The long and troublesome season ended in the car park of a hotel in Las Vegas in far away Nevada and Pat Patrick again gave his blessing for Andretti to drive for the team. The same three cars as used at Monza were prepared for the final race and looking at the troublesome season the team had suffered it was only fitting that they should suffer complete decimation. Once again Tambay was afflicted by his back trouble and had to withdraw on race morning and Andretti was forced to retire when a rear suspension member broke, an unheard of thing on a Ferrari, and possibly encouraged by a minor banging-match with another car on the first corner.
It had taken nine cars and four drivers to get the team through the 1982 season, and countless engines, for these days few serious teams race with the engines they use in practice. At any race you could see six or seven complete engines in the Ferrari transporter, while the KKK turbo-charger units are expendable and replaceable like sparking plugs or brake pads. The important thing is that such components should be reliable for the duration of the race. The reliability factor of the 126C2 Ferrari in 1982 can be judged from the fact that they suffered only four retirements from 22 starts. Two of these were driver error putting the cars off the track, one was a turbo-charger bearing failure and the other was a broken suspension member. At no time did an engine actually break a vital component. The two mechanical failures which retired Ferraris from a race occurred in the first race, in South Africa, and the last race, in Las Vegas.

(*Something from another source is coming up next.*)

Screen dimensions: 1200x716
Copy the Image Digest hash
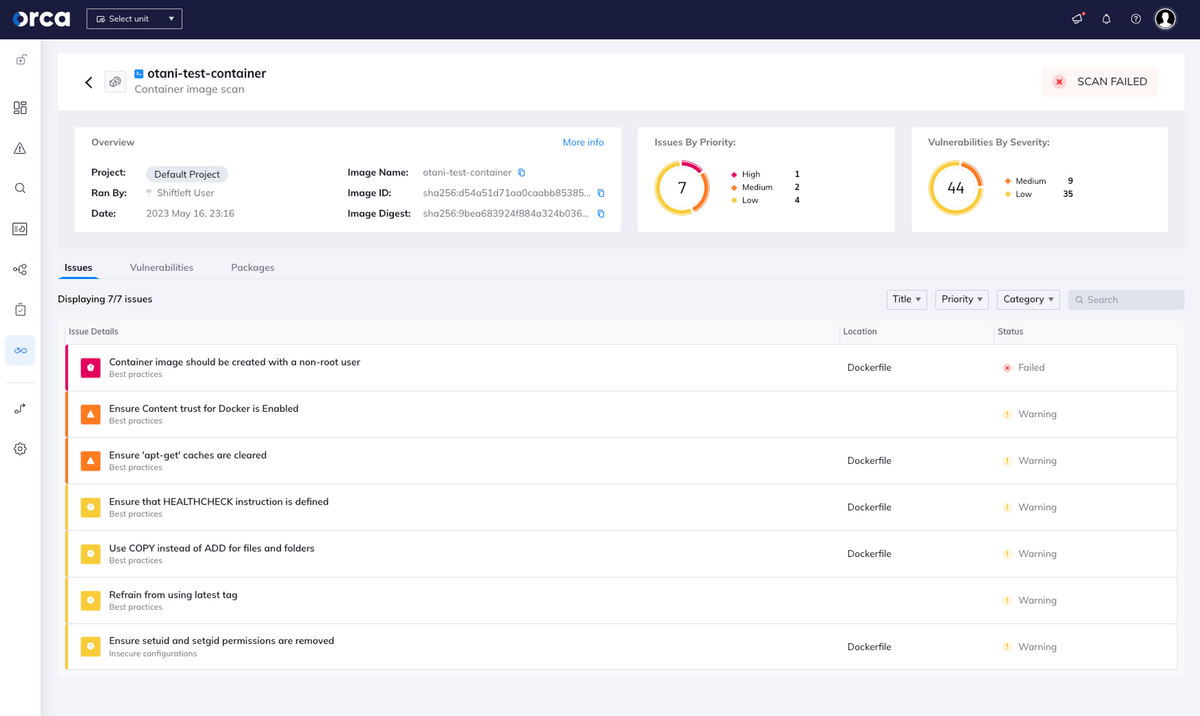click(601, 214)
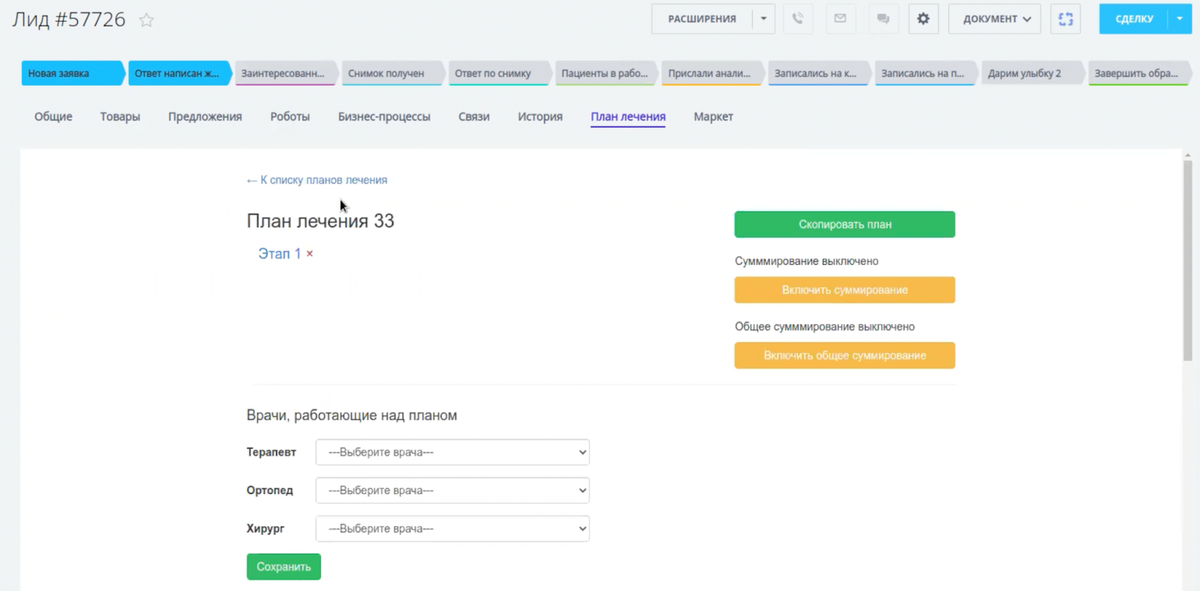
Task: Open settings gear icon
Action: (x=923, y=19)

Between times every time a Ferrari started a race it finished, apart from Villeneuve spinning off in Brazil and Pironi crashing at Long Beach, for which you can hardly blame the Ferrari engineers.
As the season finished a tenth car was completed, this being 126C2/064 and 065 was already in existence as a monocoque. From something like six months to make the first monocoque of the new Postlethwaite regime of aluminium-coated Nomex honeycomb and carbon-fibre composite, the time has been reduced to a day and a half, everything being done in the Maranello factory.

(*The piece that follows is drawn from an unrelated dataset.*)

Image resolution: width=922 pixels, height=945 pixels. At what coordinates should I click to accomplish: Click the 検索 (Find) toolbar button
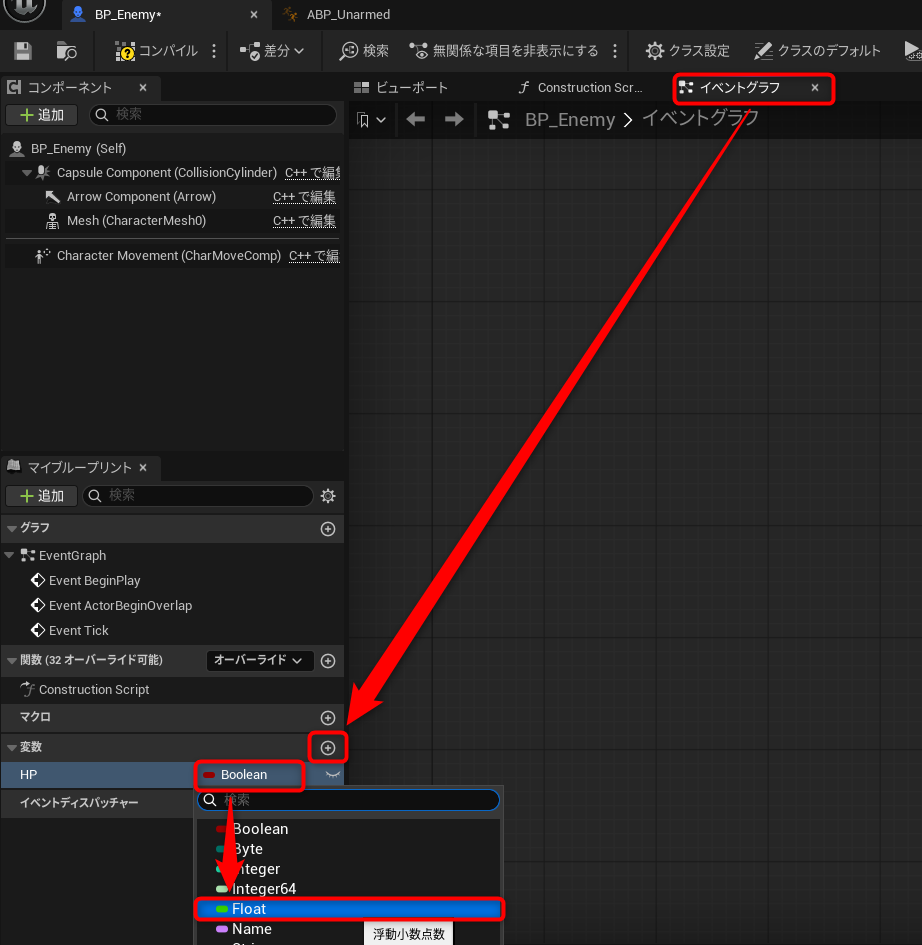(364, 51)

At the time of writing the future for Didier Pironi is not accurately known but Enzo Ferrari has said that when he is ready to return to racing there will be a car for him. Meanwhile Rene Arnoux and Patrick Tambay will form the 1983 Ferrari driver team and already Arnoux has been testing a car with a flat underside, conforming to the revised Formula One rules for 1983 in which “ground-effects” by venturis under the car are outlawed. If Ferrari run three cars next year it will mean that one of the tail-enders will have to drop off the back of the starting grid, for one thing that the Ferrari-turbo cars do well is to qualify for the start. This year they have been truly remarkable in the way they have also qualified for the finish as well. — D. S. J.